TASK INSTRUCTIONS →
Write out exactly the lines that run from the one containing "The image size is (1405, 931)." to the end of the entries below, with both end lines included.
-- Opening Marker --
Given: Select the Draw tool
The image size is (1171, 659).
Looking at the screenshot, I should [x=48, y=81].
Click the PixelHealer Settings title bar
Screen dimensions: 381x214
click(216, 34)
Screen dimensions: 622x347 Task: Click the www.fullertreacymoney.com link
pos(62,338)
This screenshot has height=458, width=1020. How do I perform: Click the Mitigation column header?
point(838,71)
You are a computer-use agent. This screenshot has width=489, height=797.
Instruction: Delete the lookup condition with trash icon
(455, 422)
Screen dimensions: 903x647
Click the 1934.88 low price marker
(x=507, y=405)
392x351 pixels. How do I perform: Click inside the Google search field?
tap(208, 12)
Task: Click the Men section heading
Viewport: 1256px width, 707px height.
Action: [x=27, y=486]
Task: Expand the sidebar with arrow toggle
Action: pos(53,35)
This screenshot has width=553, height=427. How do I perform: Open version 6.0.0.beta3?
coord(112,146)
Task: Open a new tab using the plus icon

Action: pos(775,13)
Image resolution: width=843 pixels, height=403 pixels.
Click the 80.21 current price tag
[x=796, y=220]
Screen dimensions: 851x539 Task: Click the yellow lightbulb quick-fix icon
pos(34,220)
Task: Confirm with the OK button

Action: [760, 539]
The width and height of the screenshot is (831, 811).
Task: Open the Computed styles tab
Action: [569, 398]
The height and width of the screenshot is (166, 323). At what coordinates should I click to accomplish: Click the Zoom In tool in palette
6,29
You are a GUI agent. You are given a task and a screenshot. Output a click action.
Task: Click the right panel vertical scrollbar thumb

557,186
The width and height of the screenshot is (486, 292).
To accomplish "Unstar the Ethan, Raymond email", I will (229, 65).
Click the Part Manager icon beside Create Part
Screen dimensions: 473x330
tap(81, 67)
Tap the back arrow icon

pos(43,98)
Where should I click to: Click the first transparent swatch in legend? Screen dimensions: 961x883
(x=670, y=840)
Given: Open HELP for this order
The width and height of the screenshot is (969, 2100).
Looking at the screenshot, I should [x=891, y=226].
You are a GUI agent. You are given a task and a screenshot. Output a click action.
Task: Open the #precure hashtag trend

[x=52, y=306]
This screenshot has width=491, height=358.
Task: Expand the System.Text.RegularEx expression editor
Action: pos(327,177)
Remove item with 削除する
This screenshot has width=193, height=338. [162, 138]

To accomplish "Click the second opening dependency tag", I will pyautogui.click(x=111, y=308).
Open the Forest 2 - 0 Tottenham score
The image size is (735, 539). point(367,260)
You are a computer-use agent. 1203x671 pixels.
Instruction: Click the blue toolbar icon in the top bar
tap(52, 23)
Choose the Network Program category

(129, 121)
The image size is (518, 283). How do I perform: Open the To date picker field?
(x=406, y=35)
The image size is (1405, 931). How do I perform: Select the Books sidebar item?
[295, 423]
-- Closing Marker --
RESULT FOR THIS EXERCISE →
The image size is (1405, 931). How do I perform: Select the Books sidebar item?
[295, 423]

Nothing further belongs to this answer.